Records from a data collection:

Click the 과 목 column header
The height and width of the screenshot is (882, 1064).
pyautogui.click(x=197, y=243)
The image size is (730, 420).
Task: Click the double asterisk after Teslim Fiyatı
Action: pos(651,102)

* **YOUR ASSIGNMENT**
Print the records once more, exactly as written.

* **RESPONSE TO THE TASK**
Click the 과 목 column header
The height and width of the screenshot is (882, 1064).
pyautogui.click(x=197, y=243)
The image size is (730, 420).
Task: Click the double asterisk after Teslim Fiyatı
Action: pos(651,102)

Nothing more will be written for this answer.